▶ [Problem statement]: Both ends included, restate word for word the lines from the first line of the listing through the line containing "Add comment (385, 629)". Leave the pictures out.

▶ [Data for this task]:
= = = = =

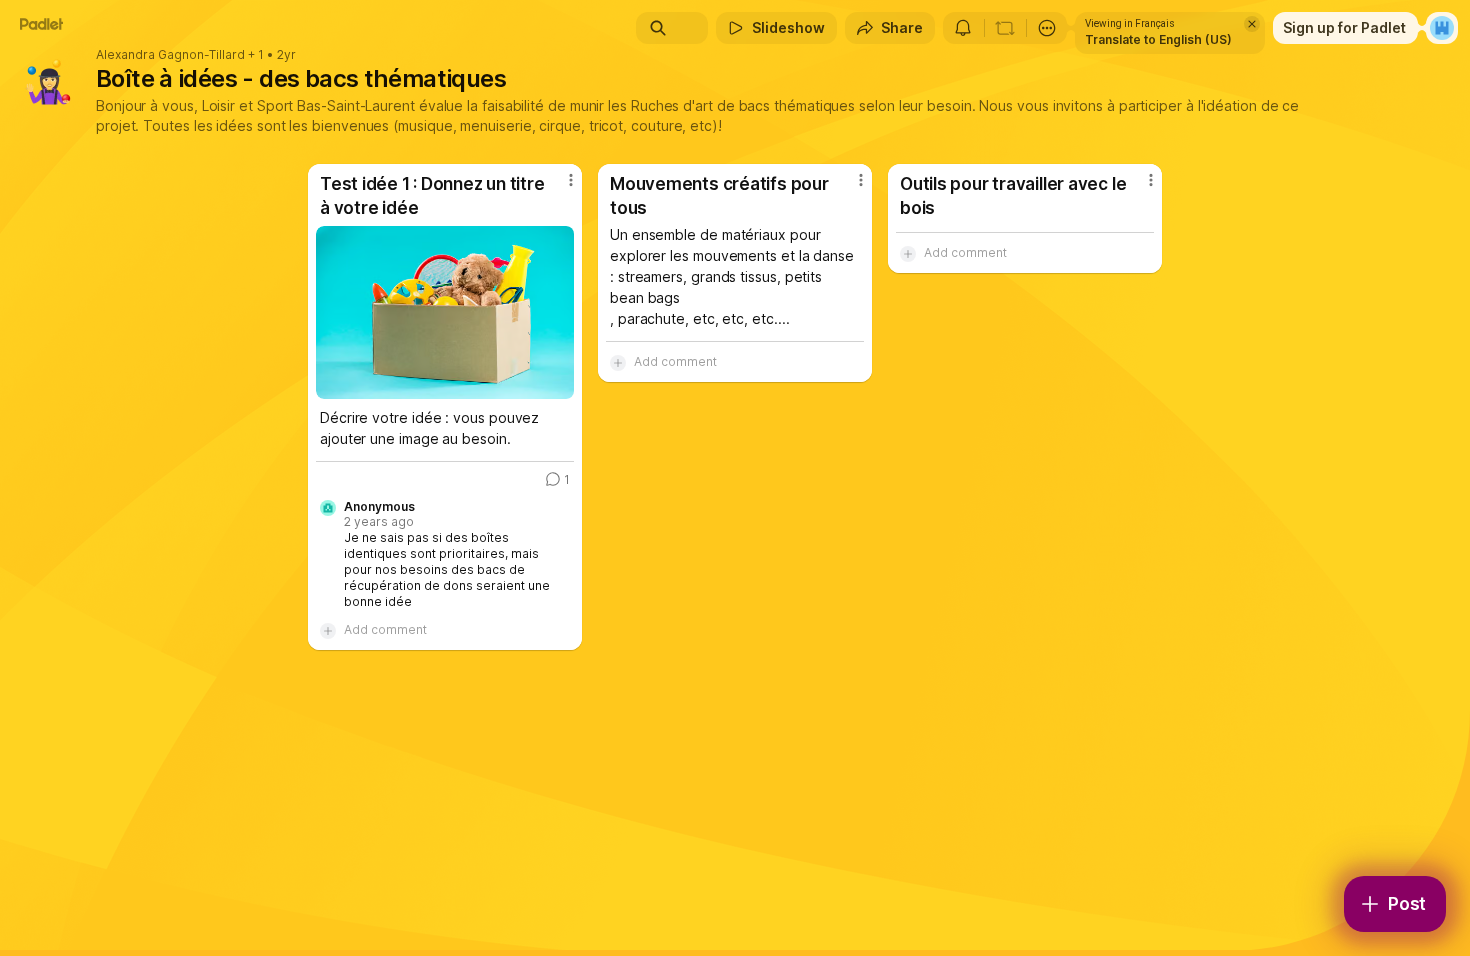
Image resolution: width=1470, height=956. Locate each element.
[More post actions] (571, 180)
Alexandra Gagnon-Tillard (170, 55)
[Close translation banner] (1252, 24)
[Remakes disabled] (1005, 28)
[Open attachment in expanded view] (445, 312)
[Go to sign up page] (1442, 28)
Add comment (385, 629)
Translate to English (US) (1158, 39)
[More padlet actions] (1047, 28)
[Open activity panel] (963, 28)
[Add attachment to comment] (328, 630)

= = = = =

▶ [Problem solution]:
Image resolution: width=1470, height=956. Locate each element.
[More post actions] (571, 180)
Alexandra Gagnon-Tillard (170, 55)
[Close translation banner] (1252, 24)
[Remakes disabled] (1005, 28)
[Open attachment in expanded view] (445, 312)
[Go to sign up page] (1442, 28)
Add comment (385, 629)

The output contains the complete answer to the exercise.